(Stored data)
----

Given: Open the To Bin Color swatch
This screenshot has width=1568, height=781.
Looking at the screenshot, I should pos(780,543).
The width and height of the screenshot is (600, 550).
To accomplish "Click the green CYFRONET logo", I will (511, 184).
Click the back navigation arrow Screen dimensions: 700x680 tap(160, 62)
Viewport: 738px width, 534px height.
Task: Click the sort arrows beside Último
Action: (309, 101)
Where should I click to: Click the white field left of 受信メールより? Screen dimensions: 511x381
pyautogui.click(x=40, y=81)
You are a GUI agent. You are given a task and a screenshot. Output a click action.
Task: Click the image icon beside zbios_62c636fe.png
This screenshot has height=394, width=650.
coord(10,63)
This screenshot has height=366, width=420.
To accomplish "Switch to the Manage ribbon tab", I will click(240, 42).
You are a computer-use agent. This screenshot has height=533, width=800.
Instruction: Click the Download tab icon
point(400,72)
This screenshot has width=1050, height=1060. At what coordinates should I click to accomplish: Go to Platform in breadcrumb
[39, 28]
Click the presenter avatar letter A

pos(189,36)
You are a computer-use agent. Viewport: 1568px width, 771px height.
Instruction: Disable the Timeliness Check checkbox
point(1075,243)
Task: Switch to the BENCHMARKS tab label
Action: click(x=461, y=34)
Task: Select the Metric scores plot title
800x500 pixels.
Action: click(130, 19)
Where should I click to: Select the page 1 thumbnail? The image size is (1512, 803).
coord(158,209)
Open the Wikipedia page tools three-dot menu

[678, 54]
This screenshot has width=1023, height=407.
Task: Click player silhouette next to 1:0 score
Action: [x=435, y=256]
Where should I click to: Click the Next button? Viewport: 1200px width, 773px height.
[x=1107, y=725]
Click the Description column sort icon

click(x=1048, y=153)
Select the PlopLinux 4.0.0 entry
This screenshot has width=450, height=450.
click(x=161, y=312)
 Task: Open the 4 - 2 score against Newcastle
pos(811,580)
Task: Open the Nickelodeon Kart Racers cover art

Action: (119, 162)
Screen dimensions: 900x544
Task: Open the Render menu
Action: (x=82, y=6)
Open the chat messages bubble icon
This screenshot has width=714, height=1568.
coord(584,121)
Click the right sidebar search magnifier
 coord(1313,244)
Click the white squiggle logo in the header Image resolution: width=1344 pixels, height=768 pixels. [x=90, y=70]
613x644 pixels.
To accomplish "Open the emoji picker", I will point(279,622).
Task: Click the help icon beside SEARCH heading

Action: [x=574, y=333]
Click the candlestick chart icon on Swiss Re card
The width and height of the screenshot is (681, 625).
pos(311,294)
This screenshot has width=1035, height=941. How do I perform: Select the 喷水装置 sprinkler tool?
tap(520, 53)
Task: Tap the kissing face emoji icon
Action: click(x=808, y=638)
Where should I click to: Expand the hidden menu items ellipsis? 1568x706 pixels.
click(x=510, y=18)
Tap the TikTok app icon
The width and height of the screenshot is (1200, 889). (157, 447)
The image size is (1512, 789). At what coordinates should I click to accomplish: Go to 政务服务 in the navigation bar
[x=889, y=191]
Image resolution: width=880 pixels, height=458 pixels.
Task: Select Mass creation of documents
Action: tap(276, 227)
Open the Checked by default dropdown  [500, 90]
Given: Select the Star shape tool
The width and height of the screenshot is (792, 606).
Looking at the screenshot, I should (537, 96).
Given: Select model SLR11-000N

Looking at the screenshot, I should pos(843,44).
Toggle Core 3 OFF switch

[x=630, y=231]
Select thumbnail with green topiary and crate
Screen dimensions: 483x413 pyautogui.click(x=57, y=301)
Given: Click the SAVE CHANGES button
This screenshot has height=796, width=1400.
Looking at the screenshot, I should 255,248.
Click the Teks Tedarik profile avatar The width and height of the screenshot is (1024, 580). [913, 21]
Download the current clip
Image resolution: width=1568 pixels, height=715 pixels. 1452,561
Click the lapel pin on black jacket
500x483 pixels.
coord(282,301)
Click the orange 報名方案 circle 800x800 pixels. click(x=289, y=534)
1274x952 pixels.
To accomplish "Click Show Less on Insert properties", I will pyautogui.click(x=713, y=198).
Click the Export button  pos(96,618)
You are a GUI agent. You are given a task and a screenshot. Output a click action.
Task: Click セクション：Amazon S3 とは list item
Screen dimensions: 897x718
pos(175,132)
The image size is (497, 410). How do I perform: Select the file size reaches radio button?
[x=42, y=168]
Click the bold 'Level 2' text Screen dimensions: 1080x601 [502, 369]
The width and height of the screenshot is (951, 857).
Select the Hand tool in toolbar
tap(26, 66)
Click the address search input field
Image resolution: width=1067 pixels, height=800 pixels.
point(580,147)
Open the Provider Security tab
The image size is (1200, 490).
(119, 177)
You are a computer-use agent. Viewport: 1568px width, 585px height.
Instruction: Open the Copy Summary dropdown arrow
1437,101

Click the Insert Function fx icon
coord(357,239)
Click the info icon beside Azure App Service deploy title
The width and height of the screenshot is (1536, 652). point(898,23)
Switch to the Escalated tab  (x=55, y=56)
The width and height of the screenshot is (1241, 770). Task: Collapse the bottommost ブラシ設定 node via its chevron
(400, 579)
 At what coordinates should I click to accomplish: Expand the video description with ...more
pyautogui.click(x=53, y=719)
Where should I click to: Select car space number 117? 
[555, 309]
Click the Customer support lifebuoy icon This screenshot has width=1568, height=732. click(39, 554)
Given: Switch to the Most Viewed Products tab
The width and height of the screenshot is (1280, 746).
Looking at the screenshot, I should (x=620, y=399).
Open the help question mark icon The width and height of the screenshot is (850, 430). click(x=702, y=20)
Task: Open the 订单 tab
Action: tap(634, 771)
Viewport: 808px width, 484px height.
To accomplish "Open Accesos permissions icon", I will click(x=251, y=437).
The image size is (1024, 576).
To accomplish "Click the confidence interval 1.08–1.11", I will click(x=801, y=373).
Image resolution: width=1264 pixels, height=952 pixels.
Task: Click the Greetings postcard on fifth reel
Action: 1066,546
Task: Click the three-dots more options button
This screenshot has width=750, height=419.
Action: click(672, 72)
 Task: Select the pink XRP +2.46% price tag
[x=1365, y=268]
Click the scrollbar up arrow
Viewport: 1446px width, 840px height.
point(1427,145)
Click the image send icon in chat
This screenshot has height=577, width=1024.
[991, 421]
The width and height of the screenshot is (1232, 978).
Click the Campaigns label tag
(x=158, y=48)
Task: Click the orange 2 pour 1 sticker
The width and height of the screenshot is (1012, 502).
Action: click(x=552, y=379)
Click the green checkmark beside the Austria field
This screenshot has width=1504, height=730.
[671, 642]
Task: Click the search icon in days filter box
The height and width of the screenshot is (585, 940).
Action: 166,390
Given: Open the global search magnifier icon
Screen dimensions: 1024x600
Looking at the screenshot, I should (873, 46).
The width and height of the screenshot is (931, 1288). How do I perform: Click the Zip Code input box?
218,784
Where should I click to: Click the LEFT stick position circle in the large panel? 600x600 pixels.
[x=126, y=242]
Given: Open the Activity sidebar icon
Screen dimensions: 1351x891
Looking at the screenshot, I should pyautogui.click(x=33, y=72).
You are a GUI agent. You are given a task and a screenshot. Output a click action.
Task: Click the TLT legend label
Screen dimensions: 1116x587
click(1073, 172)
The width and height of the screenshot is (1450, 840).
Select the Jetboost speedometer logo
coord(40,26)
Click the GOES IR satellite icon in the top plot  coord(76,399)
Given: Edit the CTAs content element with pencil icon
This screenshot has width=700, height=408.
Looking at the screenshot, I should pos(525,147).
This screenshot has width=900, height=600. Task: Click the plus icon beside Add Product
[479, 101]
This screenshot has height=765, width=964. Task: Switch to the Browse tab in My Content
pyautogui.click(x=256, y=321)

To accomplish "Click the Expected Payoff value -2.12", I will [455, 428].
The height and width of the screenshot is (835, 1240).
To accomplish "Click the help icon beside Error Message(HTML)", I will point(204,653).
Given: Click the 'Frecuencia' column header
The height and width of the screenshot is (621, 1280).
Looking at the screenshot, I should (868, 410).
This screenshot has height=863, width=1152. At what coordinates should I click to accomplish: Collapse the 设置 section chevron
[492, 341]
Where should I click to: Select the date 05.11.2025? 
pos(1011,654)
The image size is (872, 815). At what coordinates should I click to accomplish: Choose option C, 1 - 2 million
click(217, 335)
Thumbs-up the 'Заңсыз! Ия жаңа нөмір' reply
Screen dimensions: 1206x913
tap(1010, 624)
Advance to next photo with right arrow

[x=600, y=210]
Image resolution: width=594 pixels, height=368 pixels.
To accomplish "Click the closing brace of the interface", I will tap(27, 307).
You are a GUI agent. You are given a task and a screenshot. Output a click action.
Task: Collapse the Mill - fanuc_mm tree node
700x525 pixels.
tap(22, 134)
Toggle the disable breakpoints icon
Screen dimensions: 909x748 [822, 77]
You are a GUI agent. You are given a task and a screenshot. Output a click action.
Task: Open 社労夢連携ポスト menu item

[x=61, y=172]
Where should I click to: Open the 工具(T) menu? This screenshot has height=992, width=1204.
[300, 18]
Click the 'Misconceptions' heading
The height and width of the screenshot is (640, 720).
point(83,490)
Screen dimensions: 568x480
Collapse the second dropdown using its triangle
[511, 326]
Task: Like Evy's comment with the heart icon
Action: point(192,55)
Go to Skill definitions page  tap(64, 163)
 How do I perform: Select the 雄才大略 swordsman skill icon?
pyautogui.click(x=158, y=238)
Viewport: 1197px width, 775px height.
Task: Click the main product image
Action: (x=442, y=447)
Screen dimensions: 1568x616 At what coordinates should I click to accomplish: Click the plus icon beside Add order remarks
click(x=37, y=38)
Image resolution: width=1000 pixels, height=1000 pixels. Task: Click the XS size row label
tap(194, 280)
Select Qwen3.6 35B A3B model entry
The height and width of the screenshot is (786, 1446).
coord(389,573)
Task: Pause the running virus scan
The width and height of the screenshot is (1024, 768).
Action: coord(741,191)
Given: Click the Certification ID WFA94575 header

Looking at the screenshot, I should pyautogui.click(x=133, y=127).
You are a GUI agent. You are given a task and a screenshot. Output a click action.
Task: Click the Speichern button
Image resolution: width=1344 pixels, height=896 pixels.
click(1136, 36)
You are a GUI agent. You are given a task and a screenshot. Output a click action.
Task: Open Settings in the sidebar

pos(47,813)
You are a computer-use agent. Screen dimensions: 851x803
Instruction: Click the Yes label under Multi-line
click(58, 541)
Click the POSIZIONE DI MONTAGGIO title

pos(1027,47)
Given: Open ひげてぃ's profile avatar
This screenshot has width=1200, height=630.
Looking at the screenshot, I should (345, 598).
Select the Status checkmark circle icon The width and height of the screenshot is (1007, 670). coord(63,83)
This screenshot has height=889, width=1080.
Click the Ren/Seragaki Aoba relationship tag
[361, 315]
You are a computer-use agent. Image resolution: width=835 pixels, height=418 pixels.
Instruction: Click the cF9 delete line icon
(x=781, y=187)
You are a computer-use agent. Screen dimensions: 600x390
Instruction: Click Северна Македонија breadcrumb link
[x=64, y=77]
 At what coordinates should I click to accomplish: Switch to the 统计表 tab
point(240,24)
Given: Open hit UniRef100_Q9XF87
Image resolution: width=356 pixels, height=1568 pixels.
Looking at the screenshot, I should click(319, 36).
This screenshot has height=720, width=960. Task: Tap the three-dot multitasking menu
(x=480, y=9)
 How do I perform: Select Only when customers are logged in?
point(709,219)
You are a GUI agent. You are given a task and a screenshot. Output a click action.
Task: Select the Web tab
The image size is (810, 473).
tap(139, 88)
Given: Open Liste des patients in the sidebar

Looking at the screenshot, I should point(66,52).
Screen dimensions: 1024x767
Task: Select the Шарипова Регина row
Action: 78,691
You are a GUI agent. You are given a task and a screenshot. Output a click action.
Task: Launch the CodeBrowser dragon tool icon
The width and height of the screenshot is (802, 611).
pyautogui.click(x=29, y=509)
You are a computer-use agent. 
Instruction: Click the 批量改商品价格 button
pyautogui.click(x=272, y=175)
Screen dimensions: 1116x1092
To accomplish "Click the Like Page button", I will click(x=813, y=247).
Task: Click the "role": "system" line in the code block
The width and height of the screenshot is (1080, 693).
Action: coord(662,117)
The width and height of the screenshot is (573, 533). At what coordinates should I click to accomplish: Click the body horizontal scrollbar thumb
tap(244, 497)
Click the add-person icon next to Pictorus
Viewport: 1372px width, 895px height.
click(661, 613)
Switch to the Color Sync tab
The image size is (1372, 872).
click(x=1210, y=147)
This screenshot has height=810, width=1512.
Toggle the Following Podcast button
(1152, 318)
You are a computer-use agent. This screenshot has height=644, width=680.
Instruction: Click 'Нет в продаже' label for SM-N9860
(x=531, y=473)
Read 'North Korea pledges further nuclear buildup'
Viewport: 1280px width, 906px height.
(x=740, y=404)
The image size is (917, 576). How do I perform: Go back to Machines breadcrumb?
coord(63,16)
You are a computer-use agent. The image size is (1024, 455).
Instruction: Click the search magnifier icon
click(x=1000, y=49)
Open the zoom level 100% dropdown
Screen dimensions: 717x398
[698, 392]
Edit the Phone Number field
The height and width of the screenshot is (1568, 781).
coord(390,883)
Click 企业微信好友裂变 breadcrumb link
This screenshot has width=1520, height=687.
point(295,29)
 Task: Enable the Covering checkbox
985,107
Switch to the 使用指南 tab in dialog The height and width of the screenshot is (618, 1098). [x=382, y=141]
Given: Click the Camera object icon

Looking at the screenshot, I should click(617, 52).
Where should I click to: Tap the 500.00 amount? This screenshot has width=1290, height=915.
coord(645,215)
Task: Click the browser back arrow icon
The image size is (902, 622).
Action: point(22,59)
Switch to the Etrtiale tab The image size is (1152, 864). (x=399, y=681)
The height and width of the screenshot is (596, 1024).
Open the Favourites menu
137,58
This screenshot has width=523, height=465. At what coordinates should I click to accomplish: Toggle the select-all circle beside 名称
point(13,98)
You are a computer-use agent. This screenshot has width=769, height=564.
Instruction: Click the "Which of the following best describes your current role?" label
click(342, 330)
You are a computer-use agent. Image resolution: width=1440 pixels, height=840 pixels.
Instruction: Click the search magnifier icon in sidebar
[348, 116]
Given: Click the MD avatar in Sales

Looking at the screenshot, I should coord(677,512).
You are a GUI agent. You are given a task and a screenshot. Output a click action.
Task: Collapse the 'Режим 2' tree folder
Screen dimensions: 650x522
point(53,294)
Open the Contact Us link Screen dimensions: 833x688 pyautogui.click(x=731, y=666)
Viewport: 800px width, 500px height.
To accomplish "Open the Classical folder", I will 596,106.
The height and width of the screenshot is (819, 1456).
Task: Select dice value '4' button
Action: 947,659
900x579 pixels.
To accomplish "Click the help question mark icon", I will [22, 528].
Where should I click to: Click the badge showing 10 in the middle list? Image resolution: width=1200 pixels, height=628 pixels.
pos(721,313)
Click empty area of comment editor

----

Try it:
What are the lines above, starting at the one with "Instruction: Click the Download tab icon" and ending at the one with "Open the chat messages bubble icon"? Give them again exactly, and only them.

Task output:
Instruction: Click the Download tab icon
point(400,72)
This screenshot has width=1050, height=1060. At what coordinates should I click to accomplish: Go to Platform in breadcrumb
[39, 28]
Click the presenter avatar letter A

pos(189,36)
You are a computer-use agent. Viewport: 1568px width, 771px height.
Instruction: Disable the Timeliness Check checkbox
point(1075,243)
Task: Switch to the BENCHMARKS tab label
Action: click(x=461, y=34)
Task: Select the Metric scores plot title
800x500 pixels.
Action: click(130, 19)
Where should I click to: Select the page 1 thumbnail? The image size is (1512, 803).
coord(158,209)
Open the Wikipedia page tools three-dot menu

[678, 54]
This screenshot has width=1023, height=407.
Task: Click player silhouette next to 1:0 score
Action: [x=435, y=256]
Where should I click to: Click the Next button? Viewport: 1200px width, 773px height.
[x=1107, y=725]
Click the Description column sort icon

click(x=1048, y=153)
Select the PlopLinux 4.0.0 entry
This screenshot has width=450, height=450.
click(x=161, y=312)
 Task: Open the 4 - 2 score against Newcastle
pos(811,580)
Task: Open the Nickelodeon Kart Racers cover art

Action: (119, 162)
Screen dimensions: 900x544
Task: Open the Render menu
Action: (x=82, y=6)
Open the chat messages bubble icon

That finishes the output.